3.13 Vincent et al. (2011) described a case series of 8 patients with expected difficult airways. All 8 patients were successfully intubated while awake using the Ambu aScope2; 7 by the nasal route and 1 orally. The mean time it took to position the endoscope to visualise the carina was 254.5 seconds, with the shortest time taken being 62 seconds. The mean time for confirming the position of the tube in the trachea after visualising the carina was 51.5 seconds. Of the 8 operators, 6 reported an excellent view of anatomical landmarks, and 2 reported the view as poor, but adequate for intubating the trachea. The mean score for manoeuvrability was 6.8 (range 3–9 with 10 classed as extremely manoeuvrable) and the mean score for usefulness of the endoscope was 7.4 (3–10 with 10 classed as extremely useful).
3.14 A study by Lenhardt et al. (2011) has been published as a poster presentation but the Committee considered detailed findings presented as academic-in-confidence data. The randomised controlled trial compared the Ambu aScope against a pre-formed stylet (multiple-use fibre optic endoscope) in 140 patients with expected difficult airways. All patients were successfully intubated and no serious complications were encountered. The time to intubation was similar for the use of the Ambu aScope and a pre-formed rigid stylet (95±63 seconds versus 104±100 seconds, p=0.6). The rating for ease of use was found to be similar for the Ambu aScope and the pre-formed stylet.
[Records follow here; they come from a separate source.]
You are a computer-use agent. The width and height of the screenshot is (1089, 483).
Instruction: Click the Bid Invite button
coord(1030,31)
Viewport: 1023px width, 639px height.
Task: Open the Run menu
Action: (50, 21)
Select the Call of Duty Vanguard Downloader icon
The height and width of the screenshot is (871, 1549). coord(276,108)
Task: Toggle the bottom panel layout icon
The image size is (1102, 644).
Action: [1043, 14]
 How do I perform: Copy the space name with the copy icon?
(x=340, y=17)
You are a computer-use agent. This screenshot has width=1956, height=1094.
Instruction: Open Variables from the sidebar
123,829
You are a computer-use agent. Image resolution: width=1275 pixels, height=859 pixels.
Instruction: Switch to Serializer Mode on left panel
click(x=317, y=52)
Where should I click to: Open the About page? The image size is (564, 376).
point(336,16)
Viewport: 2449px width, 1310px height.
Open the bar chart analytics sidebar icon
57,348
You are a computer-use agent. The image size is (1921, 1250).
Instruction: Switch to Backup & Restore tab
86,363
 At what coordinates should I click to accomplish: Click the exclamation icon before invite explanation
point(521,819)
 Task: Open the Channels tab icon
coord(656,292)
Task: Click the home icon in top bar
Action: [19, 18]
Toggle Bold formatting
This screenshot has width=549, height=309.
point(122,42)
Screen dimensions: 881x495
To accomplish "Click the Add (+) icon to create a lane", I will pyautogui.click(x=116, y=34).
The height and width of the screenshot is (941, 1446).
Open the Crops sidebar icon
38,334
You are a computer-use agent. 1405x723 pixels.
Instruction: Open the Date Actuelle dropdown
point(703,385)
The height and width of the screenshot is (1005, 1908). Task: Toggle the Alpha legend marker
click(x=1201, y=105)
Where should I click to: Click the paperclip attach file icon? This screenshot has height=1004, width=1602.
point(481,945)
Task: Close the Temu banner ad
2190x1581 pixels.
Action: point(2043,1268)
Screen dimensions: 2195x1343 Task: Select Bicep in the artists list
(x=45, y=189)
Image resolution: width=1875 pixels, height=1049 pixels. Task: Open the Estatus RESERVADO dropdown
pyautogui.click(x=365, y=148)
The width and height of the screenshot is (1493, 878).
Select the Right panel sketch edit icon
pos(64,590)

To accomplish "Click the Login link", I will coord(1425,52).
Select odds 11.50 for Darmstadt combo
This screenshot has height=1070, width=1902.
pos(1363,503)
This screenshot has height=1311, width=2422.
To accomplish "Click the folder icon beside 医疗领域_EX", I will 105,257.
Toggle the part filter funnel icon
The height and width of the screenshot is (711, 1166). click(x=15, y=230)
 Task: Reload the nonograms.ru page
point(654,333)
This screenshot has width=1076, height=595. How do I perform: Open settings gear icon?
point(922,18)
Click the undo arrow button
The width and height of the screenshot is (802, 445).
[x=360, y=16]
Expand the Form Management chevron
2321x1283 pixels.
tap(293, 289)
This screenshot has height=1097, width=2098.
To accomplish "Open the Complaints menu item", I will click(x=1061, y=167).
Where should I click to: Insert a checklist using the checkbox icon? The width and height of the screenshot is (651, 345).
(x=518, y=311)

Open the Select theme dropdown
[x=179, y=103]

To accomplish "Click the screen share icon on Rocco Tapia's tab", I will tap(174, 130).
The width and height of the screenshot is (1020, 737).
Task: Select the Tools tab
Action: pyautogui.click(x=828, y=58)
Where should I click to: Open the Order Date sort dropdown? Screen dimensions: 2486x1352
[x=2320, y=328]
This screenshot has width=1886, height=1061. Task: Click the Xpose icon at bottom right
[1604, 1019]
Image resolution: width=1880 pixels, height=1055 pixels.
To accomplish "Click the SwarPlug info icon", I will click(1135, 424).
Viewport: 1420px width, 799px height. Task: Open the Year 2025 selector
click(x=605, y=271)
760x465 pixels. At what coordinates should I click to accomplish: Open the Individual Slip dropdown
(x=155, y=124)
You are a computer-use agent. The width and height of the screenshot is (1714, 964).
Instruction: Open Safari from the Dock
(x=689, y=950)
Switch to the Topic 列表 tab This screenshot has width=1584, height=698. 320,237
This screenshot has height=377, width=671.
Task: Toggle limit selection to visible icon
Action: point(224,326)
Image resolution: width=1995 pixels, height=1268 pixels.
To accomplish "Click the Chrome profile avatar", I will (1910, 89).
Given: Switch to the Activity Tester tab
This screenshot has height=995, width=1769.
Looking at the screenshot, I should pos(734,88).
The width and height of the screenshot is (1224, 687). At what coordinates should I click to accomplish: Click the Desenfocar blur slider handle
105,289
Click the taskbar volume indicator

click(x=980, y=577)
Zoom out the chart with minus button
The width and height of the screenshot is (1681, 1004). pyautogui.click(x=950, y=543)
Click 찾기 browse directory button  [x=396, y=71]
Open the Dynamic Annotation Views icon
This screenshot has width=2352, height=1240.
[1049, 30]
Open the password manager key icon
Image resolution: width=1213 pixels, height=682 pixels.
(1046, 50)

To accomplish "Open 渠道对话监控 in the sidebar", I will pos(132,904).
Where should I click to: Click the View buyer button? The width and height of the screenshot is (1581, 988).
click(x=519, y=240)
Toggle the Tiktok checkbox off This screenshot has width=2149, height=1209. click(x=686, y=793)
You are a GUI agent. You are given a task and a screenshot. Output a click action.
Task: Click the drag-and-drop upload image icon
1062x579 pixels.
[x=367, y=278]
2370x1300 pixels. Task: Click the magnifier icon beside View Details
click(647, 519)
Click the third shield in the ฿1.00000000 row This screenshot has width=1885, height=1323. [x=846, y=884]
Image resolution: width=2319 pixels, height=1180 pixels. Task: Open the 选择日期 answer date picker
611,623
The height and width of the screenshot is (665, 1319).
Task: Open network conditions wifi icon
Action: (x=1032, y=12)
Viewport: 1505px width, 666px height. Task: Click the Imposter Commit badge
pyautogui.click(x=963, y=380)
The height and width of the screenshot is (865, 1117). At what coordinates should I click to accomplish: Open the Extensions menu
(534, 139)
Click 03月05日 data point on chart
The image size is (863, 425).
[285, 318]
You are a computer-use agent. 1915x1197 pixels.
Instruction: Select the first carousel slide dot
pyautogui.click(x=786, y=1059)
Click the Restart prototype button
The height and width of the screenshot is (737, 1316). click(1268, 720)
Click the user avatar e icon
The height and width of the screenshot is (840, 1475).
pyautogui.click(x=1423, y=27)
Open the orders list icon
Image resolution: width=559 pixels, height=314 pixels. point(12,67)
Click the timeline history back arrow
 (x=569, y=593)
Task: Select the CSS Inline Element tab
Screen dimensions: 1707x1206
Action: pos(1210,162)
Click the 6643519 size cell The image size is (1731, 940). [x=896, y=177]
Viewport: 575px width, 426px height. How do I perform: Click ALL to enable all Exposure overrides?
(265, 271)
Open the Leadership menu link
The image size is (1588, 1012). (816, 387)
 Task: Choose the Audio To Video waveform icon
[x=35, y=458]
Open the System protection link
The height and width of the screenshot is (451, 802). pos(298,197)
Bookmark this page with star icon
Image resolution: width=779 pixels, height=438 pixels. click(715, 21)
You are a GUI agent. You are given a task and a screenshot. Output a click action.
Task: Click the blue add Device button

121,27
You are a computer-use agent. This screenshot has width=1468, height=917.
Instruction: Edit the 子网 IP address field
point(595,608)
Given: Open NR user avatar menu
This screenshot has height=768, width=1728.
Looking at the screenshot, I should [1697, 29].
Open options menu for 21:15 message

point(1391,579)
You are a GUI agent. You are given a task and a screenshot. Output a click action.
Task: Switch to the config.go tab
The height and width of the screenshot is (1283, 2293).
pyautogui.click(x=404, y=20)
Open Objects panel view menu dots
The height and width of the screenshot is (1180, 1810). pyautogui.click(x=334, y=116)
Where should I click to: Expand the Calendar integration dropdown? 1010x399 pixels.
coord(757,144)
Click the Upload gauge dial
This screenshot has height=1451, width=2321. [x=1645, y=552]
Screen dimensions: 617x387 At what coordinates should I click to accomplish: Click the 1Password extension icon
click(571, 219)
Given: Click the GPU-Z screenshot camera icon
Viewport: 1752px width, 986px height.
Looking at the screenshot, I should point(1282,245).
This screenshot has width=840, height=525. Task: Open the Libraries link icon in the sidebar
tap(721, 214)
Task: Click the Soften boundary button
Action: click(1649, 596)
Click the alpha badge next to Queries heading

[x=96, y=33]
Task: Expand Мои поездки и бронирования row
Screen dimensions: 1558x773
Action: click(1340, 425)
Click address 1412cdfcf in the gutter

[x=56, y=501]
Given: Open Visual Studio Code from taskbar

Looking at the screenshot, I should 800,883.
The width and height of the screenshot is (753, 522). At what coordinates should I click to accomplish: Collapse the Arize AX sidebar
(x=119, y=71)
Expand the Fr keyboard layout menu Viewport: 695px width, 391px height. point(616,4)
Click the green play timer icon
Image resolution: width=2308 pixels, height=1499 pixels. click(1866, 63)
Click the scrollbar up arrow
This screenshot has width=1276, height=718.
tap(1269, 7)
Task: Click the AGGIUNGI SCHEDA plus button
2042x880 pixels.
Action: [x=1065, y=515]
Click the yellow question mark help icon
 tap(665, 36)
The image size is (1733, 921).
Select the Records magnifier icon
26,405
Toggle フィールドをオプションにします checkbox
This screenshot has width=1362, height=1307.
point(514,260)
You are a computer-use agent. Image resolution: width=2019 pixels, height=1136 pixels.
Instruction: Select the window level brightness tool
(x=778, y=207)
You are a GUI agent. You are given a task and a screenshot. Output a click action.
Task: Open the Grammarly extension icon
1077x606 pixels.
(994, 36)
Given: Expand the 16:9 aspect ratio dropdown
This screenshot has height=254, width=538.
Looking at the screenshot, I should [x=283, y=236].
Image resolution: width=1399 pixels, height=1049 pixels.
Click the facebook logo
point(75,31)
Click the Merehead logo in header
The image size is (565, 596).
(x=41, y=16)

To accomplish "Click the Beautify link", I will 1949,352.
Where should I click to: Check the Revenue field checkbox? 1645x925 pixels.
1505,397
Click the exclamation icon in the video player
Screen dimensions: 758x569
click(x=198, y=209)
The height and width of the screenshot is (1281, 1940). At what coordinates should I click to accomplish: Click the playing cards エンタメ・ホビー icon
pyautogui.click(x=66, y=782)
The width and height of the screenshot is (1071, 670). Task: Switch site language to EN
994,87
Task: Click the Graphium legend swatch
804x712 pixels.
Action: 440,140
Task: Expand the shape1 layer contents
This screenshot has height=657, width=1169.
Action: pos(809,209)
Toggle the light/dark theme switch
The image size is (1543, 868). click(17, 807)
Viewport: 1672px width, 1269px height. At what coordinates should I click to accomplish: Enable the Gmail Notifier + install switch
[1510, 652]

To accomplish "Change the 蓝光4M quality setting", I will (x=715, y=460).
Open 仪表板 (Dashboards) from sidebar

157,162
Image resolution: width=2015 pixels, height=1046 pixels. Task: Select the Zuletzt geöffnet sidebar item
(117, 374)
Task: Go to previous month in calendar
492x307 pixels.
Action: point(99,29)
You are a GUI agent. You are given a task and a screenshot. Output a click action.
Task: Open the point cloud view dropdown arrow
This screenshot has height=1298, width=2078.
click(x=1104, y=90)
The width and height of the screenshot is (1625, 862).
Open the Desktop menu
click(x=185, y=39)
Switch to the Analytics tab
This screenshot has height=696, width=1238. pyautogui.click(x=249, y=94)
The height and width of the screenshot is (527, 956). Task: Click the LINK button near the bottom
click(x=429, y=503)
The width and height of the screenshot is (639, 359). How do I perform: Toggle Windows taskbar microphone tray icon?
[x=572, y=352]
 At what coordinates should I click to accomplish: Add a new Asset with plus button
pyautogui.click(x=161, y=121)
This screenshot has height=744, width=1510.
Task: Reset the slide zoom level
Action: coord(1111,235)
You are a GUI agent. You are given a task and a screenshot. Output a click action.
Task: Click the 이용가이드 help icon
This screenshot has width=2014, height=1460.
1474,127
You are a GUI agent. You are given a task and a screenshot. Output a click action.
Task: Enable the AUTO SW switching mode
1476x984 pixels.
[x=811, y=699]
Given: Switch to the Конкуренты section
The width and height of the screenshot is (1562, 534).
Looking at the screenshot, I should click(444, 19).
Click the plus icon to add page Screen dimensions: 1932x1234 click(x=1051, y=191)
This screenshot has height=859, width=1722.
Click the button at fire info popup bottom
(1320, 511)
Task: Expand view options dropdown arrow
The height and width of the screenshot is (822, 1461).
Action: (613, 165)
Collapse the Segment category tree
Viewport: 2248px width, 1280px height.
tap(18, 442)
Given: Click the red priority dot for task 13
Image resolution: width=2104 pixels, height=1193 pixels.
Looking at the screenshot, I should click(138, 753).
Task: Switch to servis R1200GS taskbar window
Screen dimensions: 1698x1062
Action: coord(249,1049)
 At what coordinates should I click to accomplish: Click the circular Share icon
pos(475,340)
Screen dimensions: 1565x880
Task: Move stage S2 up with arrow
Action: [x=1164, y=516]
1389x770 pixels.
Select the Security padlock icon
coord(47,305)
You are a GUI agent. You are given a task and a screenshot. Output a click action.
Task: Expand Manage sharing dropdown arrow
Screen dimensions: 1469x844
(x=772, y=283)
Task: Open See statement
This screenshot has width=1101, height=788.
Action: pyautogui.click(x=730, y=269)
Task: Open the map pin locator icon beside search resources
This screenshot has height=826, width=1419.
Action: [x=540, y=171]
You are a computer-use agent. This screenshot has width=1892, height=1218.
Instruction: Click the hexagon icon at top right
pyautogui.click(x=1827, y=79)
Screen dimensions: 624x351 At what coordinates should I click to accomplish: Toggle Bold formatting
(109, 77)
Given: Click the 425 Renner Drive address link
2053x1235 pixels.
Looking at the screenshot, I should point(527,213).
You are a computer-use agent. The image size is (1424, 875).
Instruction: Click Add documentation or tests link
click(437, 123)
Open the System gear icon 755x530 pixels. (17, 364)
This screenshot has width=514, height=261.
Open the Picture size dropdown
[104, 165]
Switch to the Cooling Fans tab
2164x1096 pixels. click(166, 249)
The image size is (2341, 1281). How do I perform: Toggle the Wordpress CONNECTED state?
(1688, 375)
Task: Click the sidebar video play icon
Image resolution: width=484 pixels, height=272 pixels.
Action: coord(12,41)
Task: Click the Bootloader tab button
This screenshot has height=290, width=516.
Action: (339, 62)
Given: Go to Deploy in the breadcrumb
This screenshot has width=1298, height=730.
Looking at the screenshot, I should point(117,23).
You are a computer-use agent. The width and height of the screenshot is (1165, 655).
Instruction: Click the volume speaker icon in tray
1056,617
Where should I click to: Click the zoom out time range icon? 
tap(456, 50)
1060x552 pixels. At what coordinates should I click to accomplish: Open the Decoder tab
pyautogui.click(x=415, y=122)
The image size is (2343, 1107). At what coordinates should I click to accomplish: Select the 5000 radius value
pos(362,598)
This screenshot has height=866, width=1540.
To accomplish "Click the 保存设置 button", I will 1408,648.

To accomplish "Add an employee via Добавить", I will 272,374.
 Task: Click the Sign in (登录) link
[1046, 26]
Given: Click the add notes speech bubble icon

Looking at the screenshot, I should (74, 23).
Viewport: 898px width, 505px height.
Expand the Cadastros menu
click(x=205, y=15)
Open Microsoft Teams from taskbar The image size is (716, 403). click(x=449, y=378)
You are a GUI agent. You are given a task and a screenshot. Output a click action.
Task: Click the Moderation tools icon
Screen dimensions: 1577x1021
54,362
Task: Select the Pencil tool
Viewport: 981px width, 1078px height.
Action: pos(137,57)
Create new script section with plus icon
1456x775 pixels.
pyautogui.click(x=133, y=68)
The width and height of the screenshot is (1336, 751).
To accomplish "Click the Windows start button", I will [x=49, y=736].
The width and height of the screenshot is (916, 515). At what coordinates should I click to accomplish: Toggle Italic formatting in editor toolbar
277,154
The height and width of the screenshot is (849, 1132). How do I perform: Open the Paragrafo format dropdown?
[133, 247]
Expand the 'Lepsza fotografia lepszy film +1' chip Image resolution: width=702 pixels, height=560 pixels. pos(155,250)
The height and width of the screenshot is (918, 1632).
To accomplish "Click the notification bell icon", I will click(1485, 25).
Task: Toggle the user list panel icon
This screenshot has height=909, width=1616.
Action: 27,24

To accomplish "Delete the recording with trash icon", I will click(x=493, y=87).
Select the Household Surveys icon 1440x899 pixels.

3.15 No adverse event reports relating to the Ambu aScope were reported in a search of the US Food and Drug Administration (FDA) Manufacturer and User Facility Device Experience (MAUDE) database. The Medicines and Healthcare products Regulatory Agency (MHRA) has not received any reports of adverse events relating to the Ambu aScope2.
3.16 The Committee noted that the clinical evidence was from studies in manikins or patients with expected (or simulated) difficult airways. There were no controlled trials in patients with unexpected difficult airways but the Committee recognised the considerable difficulties of conducting such studies.
3.17 The Committee judged that the studies provided evidence that the Ambu aScope2 was an acceptable alternative to multiple-use fibre optic endoscopes. In addition, the Committee received expert advice that although the Ambu aScope2 has poorer image quality than standard multiple-use fibre optic endoscopes and its lens needs cleaning during use, it is an acceptable alternative in situations in which a multiple-use fibre optic endoscope is not available.
3.18 The Committee noted that in the studies in which manikins were used, the anaesthetists had previous experience of using standard multiple-use fibre optic endoscopes, but lacked experience of using the Ambu aScope. Therefore, the longer time to intubation observed for the Ambu aScope might have been influenced by the anaesthetists' lack of experience in using the device.
3.19 The Committee was mindful that potential consequences of failed intubation include severe brain injury and death. It accepted that the immediate availability of the Ambu aScope2 in situations where multiple-use fibre optic endoscopes are not available may lower the risk of these consequences occurring. The Committee noted that clinical evidence on these outcomes was not available.
3.20 The Committee considered the fact that the Ambu aScope (the predecessor of the Ambu aScope2) was used in 8 of the 11 studies presented. It judged that the data derived from these studies were relevant and valid for this submission because the Ambu aScope2 has the same mode of action and design as the Ambu aScope, but with certain modifications which were likely to improve, rather than impair, its performance.